В восемнадцать лет, благодаря тому, что мы многих знали в Оперном театре – я ходил туда вместе с отцом, игравшим на органе, и постоянно торчал в оркестровой яме, – меня взяли, наконец, балетным аккомпаниатором. Главный дирижер Самуил Александрович Столерман был в высшей степени профессиональным и честным человеком, малосимпатичным, но… достойным уважения. Под его руководством я многому научился, ибо, поработав некоторое время аккомпаниатором балета, стал концертмейстером оперных хоров.
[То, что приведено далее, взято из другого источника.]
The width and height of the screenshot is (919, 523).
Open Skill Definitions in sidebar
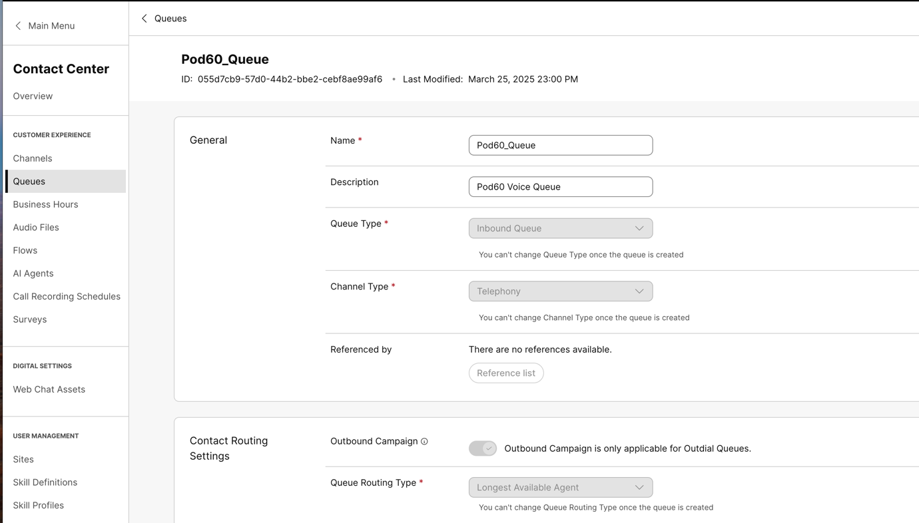[x=45, y=482]
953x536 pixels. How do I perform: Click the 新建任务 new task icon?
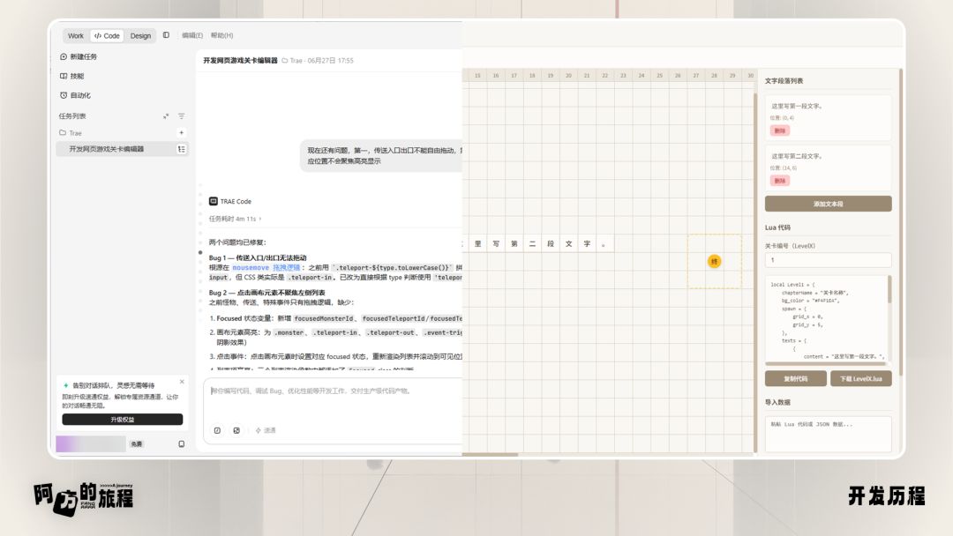pyautogui.click(x=64, y=56)
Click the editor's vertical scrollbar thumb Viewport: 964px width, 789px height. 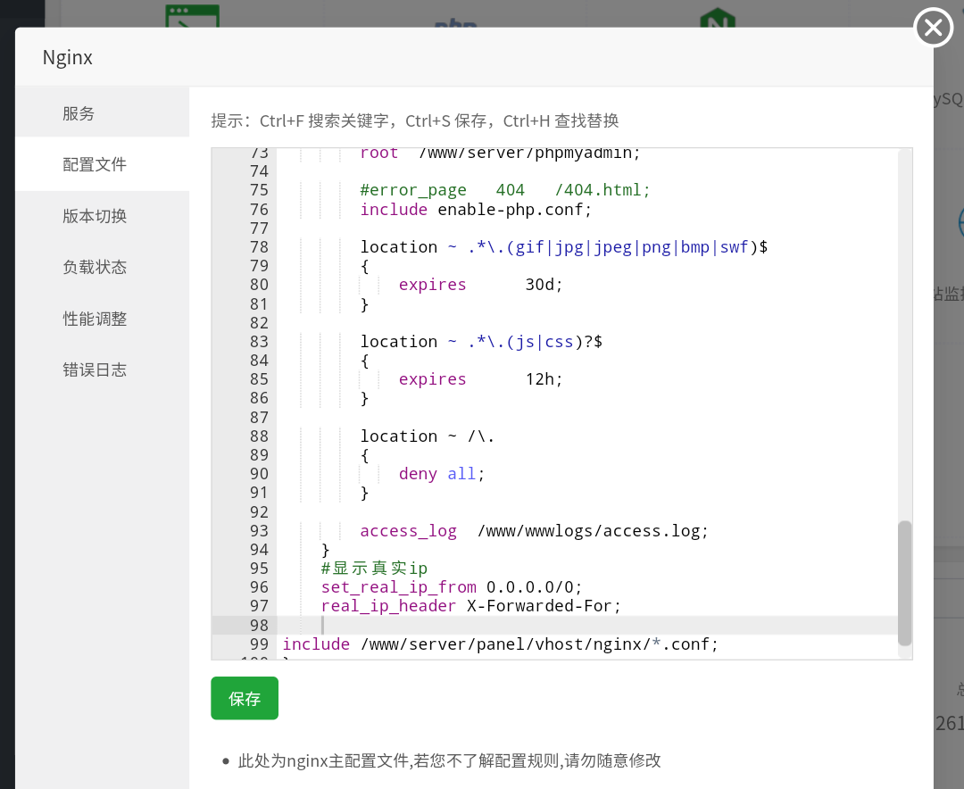(904, 582)
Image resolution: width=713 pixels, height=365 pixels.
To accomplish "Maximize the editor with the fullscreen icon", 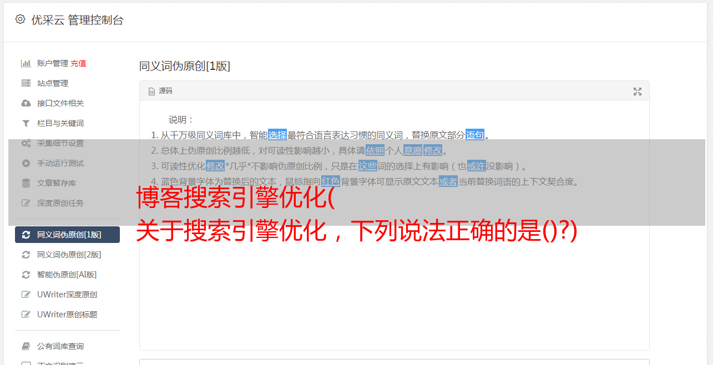I will tap(638, 92).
Столерман, благожелательно настроенный по отношению ко мне, даже обещал, что мне дадут подирижировать. Какой соблазн для меня! Речь шла о «Раймонде» Глазунова, довольно сложном произведении. Кончилось тем, что дирижировал кто-то другой, кто-то, державшийся правильной линии и состоявший в партии. В этом балете есть вариация на двух страницах, где исполняется сольная партия фортепиано. Мне пришлось довольствоваться партией фортепиано.
Мне уже приходилось слышать Генриха Густавовича Нейгауза во время одного из его приездов в Одессу, и я просто влюбился в его манеру игры – он исполнял сонату «Hammerklavier» Бетховена – и в то, как он держался. Было что-то в его лице, очень напоминавшее моего отца, но черты гораздо мягче. Можно сказать, что у меня было, в сущности, три учителя: Нейгауз, папа и Вагнер.
В Москве жили друзья, согласившиеся приютить меня, – знак необыкновенного гостеприимства, когда знаешь, что, подобно большинству граждан, они жили в убогой коммунальной квартире. Едва я приехал в Москву, как эти друзья, Лобчинские (г-жа Лобчинская сама была его ученицей), привели меня в класс Нейгауза, чтобы он послушал меня. Я пустил в ход, среди прочего, главный мой козырь той поры, Четвертую балладу Шопена.
После прослушивания мы говорили о разном, в том числе о Вагнере. Судя по всему, я произвел на него благоприятное впечатление, потому что меня сразу же приняли в консерваторию без экзамена и конкурса, с тем, однако, условием, что я буду изучать все обязательные предметы. Занятия эти не имели ничего общего с музыкой, какая-то политико-философская, совершенно чуждая мне мешанина, но подлежавшая чрезвычайно строгим экзаменам. Мне не хватало духу посещать эти лекции, и в первый же год меня дважды исключали из консерватории. Я вернулся в Одессу с твердым намерением не появляться более в учебном заведении, которое меня не устраивало. Родителям я и словом не обмолвился о происшедшем. Но – о ужас! – они получили письмо от Нейгауза на мое имя. Профессор писал что-то вроде: «Ты – мой лучший ученик. Вернись!» Письмо было проникнуто таким сердечным теплом, что оно стало орудием моего спасения. В те годы Нейгауз был ректором консерватории. Конечно же он устроил так, что меня приняли без всяких формальностей, и он же теперь сгладил углы, возникшие из-за моего поведения.